I felt moved to reply to this topic. I've been driving VW's since '85 and for the most part they have served me well even under extreme punishment







. My first car['80 Rabbit diesel] had problems with oil leaking back into the filter housing and causing sudden acceleration. That was not fun at all - cruising down the road then all the sudden the car just took off and left James Bond like smoke screens behind me. I laugh now but almost crapped myself when it happened.







My next car ['79 gas Rabbit] took most all the abuse a broke college student could throw at it. The water pump failed and warped the head. That was the costliest thing to happen to it. The rest I learned to live with. My '90 Fox I had no problems out of. My MkIII '99 Jetta GL had problem with the windows and the door locks. Minor problems to be sure. and to connect with another post it could be a pain in the butt. Getting from point A to point B via c,d,e,f,g, etc... was never a concern. My curent '03 Jetta GL 1.8t







I've had no problems out of. Thank you God for the small things... I've read Consumer Reports and for the most part they have had VW's number dialed for the past 2-3 decades. They do love the quality that Asian carmakers put out. The group that reads target market that reads CR seems to be oriented to spending their money wisely as possible[i.e. buy a car that won't cost a lot to keep up]. Would I like to see VW reviewed by CR as well as Honda or Toyota? Yes. Will that keep me from refering a freind to VW? No. Others have said that the asian cars have no appeal to them. I agree. I to this day have not found anything coming from Japan that excites me. I feel isolated and uninspired when in one.

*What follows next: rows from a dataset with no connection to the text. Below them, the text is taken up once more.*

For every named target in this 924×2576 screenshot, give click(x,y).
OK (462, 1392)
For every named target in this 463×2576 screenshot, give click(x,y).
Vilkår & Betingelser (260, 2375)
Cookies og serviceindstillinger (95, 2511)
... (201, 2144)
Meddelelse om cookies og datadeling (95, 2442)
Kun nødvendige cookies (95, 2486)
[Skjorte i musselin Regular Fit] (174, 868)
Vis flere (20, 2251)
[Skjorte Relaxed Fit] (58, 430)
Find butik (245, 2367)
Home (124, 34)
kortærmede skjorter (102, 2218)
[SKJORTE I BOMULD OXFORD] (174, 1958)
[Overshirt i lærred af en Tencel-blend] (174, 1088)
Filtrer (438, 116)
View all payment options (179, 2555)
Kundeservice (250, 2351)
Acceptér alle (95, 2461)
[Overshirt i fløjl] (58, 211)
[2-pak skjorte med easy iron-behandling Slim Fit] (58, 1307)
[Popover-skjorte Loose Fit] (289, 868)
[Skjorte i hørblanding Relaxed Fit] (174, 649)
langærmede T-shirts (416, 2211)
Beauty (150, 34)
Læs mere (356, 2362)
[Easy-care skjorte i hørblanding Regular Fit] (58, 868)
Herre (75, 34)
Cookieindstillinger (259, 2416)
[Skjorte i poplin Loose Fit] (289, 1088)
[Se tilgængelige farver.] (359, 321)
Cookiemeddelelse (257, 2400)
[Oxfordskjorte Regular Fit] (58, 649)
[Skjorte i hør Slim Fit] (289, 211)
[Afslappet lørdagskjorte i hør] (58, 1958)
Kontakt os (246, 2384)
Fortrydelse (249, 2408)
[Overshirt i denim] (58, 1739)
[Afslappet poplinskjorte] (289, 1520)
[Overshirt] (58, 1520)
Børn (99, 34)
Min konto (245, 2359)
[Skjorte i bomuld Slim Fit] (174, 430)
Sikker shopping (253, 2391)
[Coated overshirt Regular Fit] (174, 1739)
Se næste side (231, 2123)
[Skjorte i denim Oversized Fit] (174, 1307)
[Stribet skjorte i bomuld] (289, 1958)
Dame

The dealership closest to me isn't very fond of aftermarket parts as they have a prominent sign in the service department warning against using aftermarket parts and basicaly don't really make you feel that they are happy to see you.







I would agree that JD Powers isn't worth paying attention to. One can only hope that some day the people in Germany will figure out how to build a flawlessly performing vehicle.


----------



## 2003Sport (Dec 21, 2003)

*Re: WHY JD POWERS IS WRONG (sails180)*

If you want some simple MATH have a look at this British survey based upon warranty claims not personal opinions. 
VW BETTER than average, Subaru third worst. 
TOYOTA 8th just ahead of VW 9th Best
WHO IS JD POWERS KIDDING? WHO IS PAYING THEM?
Golf twice as reliable as average, Polo FOUR times more reliable than average car!

http://www.reliabilityindex.co...8601#


----------



## 2003Sport (Dec 21, 2003)

*The truth about reliability is finally revealed!!!!*

It is clearly cheaper to own a VW than a Toyota!! Similar reliability but repair cost for Toyota is almost TWICE VW!!!!!!!!!!!!

 [URL]http://www.reliabilityindex.co.uk/man_index_2.html?searchtype=avgrep&apc=3128339010848601[/URL]


----------



## 2003Sport (Dec 21, 2003)

*Whoops try this link!*

http://www.reliabilityindex.co...48601


----------



## Xertes (Jul 18, 2004)

*Re: (VWTardis)*

just to get in on the fray..... i have a 2001 VW Jetta TDI with almost 80,000 miles on it. i bought it in march of '03 with 56,000 miles on it. haven't had a single problem, except for the dealership screwing up when they replaced my timing belt and my dumb-ass running the car out of fuel and having to get a new fuel pump. granted, i am religious on the service schedule. every 5-6000 miles, my baby goes in for the recommended service, but she runs great, and i wouldn't trade her for anything in the world right now, except maybe a brand new porsche


----------



## lgl007 (May 25, 2004)

Hey guys... thought I would just pipe in here...
I have a 2001 GTI with 47,000 km's on it. So far trouble free with the expection of replacing two front headlight bulbs and one rear (pretty inexpensive), a free repair when my window just fell into the door one day (a few months ago) and a free repair when my sunroof would not close one year into ownership ;-P Those are the only problems I've had with my 1.8T.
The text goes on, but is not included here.